Pelo Mundo

''Com esta política econômica, não sei se Macri chega ao final do seu mandato''

 

03/09/2019 16:08

 

 
Importantes declarações deu o cientista político argentino Rosendo Fraga, em entrevista ao jornalista Martín Granovsky para a rádio AM 750, de Buenos Aires. Segundo Fraga, que é diretor do Centro de Estudos União para a Nova Maioria, e considerado um dos mais lúcidos analistas da direita argentina, “as medidas adotadas por Macri depois das primárias...

Para Fraga, a vitória de Alberto Fernández nas eleições primárias, com 49,19% dos votos, é praticamente um triunfo definitivo do candidato peronista: “é muito difícil que um candidato obtenha no primeiro turno menos votos do que conseguiu nas primárias”.

Além disso, analisou que uma reviravolta a favor de Macri “não é impossível, mas sim improvável, ainda mais se considerarmos que, nas próximas semanas, teremos uma economia que se complicará ainda mais.

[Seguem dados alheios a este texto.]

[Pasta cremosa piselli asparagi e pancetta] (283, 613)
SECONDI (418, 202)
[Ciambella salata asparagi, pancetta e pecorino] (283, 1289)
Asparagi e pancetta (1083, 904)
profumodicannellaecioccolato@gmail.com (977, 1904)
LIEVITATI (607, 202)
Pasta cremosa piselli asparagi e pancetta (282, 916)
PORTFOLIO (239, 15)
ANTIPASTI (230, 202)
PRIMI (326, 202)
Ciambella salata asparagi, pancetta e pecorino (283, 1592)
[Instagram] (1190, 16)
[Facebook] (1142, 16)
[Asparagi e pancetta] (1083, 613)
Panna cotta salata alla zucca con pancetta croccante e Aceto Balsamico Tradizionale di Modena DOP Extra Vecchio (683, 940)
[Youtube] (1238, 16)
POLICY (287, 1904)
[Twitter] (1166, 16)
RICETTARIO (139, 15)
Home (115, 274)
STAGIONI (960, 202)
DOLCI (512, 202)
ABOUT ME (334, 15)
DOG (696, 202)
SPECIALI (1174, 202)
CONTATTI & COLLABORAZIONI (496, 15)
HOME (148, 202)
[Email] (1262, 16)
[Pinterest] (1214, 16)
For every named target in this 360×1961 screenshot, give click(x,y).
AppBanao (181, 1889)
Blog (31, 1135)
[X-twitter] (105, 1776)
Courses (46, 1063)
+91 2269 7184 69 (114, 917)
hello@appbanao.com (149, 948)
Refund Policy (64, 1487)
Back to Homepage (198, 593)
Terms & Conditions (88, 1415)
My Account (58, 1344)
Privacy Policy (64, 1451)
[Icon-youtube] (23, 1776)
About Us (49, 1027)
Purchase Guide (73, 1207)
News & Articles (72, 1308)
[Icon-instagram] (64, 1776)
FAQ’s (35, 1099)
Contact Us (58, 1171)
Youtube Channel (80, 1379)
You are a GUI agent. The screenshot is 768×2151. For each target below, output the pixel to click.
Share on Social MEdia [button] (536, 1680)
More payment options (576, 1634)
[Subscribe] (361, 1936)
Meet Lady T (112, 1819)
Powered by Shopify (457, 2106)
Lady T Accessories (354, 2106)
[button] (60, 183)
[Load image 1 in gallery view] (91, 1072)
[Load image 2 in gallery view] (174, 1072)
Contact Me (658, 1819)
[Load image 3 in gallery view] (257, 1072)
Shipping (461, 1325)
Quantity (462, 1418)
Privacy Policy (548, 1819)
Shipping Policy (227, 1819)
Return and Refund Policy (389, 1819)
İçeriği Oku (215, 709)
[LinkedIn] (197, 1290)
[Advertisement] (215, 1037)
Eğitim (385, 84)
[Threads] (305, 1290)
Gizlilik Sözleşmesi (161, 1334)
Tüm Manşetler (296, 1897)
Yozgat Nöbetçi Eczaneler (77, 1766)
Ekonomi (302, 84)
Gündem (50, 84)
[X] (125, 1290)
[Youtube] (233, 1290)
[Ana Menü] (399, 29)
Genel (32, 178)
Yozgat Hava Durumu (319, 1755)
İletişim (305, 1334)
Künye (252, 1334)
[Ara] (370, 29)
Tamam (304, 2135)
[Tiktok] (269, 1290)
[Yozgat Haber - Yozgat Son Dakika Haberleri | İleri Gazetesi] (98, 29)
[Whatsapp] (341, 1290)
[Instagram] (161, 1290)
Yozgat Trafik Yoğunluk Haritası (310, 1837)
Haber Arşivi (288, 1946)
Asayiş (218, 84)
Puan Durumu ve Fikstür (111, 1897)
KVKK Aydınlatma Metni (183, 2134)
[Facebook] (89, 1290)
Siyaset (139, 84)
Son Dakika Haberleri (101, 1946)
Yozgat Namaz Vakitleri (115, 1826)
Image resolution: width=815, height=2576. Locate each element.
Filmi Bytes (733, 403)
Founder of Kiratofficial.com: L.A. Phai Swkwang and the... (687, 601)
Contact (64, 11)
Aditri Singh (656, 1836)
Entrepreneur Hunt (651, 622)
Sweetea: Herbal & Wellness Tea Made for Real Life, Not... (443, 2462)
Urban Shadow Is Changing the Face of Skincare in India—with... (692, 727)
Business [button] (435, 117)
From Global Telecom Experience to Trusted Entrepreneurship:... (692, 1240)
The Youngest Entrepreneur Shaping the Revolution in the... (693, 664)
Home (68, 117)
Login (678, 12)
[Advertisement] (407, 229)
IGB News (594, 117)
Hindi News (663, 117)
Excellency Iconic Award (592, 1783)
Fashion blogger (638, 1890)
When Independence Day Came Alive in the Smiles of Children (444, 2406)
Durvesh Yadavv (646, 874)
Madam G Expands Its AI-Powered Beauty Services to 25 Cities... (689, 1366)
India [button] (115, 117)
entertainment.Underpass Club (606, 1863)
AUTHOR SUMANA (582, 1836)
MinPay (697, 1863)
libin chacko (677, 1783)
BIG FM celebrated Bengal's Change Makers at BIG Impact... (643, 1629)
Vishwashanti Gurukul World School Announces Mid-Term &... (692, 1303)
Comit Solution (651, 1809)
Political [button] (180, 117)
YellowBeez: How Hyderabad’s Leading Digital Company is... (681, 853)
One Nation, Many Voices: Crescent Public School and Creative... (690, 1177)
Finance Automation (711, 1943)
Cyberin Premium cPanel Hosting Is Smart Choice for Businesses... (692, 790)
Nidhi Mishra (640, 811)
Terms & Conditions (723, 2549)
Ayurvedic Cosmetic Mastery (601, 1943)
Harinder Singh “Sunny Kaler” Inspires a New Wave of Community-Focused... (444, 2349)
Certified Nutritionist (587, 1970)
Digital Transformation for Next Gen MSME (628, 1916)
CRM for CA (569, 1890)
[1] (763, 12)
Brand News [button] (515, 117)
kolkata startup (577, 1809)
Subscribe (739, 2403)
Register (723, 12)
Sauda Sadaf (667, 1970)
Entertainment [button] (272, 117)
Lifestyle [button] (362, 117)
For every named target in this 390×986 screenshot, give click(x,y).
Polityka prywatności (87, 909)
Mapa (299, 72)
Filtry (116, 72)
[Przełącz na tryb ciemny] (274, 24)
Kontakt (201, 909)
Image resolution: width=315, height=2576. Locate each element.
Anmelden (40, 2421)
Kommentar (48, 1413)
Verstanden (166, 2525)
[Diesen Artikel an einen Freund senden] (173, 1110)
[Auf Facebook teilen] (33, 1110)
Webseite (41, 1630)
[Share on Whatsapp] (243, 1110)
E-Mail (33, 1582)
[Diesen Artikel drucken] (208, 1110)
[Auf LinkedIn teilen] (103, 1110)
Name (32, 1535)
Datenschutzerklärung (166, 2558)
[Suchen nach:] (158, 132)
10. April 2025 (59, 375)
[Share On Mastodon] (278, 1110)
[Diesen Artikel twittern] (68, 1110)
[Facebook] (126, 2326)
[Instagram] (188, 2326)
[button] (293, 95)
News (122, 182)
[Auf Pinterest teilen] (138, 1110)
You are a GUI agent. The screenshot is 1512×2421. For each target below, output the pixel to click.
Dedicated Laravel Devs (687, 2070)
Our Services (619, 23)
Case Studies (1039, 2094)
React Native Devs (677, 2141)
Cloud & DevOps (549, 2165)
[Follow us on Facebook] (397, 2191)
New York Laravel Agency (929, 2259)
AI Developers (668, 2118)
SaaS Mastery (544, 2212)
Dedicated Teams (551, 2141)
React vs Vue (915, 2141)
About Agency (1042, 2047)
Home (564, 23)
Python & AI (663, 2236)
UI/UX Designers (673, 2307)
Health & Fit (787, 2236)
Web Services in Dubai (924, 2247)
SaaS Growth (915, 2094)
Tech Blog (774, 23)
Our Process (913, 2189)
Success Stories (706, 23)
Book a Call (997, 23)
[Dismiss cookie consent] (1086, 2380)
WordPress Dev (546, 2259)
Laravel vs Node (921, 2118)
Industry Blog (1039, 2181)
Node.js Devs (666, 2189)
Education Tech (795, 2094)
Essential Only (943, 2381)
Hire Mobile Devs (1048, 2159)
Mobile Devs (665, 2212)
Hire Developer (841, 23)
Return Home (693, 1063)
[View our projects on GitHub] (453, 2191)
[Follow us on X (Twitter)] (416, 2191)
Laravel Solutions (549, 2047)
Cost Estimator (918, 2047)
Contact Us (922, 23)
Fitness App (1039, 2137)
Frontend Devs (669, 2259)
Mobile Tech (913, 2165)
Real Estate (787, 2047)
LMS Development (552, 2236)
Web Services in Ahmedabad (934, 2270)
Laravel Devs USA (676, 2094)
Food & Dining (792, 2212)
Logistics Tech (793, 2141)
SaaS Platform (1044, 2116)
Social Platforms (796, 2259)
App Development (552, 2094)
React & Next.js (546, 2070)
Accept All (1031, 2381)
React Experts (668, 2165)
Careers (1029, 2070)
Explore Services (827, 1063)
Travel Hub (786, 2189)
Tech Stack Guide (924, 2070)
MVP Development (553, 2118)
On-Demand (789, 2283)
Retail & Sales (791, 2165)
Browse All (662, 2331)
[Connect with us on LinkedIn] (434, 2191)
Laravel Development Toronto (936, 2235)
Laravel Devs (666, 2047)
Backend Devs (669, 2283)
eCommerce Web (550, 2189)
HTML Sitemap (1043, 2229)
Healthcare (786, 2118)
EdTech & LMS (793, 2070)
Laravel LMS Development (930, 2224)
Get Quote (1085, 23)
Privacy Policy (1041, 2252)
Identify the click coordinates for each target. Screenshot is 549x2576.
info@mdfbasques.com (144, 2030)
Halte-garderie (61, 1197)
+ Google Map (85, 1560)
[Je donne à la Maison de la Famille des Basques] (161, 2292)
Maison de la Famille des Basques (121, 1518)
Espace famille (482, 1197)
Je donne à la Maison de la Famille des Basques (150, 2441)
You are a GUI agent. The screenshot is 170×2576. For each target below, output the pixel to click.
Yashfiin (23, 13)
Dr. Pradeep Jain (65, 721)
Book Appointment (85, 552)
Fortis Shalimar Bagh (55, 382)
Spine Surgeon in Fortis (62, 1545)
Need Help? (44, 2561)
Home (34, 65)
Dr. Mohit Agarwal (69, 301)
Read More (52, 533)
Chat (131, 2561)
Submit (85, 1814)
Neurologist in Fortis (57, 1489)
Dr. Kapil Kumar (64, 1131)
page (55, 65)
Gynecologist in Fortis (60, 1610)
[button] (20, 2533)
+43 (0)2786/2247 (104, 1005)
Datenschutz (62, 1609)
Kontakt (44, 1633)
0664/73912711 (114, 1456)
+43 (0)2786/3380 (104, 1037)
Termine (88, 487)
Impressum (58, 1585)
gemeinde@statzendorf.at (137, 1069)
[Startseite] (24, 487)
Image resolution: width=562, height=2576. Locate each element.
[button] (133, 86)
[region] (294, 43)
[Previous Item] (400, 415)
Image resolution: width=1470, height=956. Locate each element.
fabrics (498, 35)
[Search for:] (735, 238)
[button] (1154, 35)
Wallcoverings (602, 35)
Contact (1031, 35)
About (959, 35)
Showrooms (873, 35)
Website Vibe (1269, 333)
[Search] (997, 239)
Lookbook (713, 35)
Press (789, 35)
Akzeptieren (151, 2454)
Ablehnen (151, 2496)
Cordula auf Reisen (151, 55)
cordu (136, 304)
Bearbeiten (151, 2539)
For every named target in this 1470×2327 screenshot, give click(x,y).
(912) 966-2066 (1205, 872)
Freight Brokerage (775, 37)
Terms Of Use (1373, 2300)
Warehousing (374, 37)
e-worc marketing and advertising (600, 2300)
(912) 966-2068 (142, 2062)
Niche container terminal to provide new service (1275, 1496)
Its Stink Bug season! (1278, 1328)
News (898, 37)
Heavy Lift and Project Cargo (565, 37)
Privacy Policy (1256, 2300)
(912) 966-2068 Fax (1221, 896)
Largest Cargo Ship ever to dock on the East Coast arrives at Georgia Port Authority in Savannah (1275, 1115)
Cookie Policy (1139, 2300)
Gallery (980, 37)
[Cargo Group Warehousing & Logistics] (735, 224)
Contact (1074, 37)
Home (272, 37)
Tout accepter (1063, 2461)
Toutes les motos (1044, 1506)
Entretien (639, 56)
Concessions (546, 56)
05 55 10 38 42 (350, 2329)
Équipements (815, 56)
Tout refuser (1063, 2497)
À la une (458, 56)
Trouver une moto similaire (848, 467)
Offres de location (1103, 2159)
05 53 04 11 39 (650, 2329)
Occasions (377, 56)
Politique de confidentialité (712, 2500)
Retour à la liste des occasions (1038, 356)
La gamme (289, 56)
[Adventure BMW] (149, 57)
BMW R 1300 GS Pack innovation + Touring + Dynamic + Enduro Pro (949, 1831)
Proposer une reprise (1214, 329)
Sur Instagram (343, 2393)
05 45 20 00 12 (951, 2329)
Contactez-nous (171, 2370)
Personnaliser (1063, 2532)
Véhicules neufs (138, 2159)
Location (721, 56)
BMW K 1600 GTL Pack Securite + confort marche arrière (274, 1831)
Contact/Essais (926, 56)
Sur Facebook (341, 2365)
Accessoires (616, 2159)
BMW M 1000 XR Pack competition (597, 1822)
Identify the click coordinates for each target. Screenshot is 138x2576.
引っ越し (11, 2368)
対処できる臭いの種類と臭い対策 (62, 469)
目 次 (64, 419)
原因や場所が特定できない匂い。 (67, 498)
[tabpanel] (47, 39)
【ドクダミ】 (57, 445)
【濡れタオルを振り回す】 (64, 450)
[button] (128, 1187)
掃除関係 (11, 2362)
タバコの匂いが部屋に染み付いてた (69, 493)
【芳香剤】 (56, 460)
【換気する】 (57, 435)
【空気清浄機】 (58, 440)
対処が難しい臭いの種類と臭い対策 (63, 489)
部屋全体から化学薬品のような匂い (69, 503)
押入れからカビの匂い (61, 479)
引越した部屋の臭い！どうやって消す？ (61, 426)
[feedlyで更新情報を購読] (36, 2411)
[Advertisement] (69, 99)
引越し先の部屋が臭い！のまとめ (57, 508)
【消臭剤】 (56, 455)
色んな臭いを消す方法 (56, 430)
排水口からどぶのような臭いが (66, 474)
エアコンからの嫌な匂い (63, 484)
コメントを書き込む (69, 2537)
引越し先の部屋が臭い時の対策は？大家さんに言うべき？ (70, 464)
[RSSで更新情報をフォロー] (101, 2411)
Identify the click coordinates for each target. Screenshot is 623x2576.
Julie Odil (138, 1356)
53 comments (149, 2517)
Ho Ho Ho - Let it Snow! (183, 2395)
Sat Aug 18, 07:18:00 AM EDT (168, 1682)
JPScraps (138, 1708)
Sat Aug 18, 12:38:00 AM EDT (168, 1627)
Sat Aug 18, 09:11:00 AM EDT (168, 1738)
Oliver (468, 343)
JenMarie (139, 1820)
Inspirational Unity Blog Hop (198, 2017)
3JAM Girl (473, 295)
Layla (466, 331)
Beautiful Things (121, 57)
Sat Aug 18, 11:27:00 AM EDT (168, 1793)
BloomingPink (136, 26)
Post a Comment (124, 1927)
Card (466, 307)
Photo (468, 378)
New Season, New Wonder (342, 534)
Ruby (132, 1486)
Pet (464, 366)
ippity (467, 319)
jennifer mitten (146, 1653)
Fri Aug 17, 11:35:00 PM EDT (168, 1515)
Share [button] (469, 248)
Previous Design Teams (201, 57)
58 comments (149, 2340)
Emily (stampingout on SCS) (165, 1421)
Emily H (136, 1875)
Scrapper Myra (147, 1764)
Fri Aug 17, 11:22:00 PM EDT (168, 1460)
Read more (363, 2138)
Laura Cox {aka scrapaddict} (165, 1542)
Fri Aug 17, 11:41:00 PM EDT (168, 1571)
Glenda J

Pensemos que a inflação que virá para o mês de setembro deverá estar ao redor dos 7% ou mais”.

Nesse sentido, Fraga afirma que o governo, e também os meios de comunicação, se equivocam ao se dedicar somente ao problema cambiário “que é somente um aspecto da crise atual, mas o problema inflacionário, que existe também por consequência desse primeiro, afeta muito mais a qualidade de vida das pessoas, e isso incidirá no voto do primeiro turno”. Lembremos que a data do primeiro turno das eleições presidenciais argentina é o dia 27 de outubro.

Para Rosendo Fraga, “com uma economia nessas condições é muito difícil que um candidato à reeleição possa mudar o panorama a seu favor. A estratégia do governo de desviar a atenção ou de colocar sobre os ombros da oposição os problemas econômicos do país não convence ninguém fora do núcleo duro de eleitores macristas”.

A chave do sucesso da candidatura peronista Fernández-Fernández – liderada por Alberto Fernández e conformada também pela ex-presidenta Cristina Fernández de Kirchner –, esteve sustentado em dois fatores, segundo a visão de Fraga.

Um deles foi a postura dos Fernández, que se apresentaram desde o princípio como a antítese do governo de Maurício Macri, especialmente em seu projeto econômico, segundo a visão de Fraga: “a questão socioeconômica é a que tem maior impacto na decisão do voto, o aumento da pobreza, do desemprego, e outros índices”.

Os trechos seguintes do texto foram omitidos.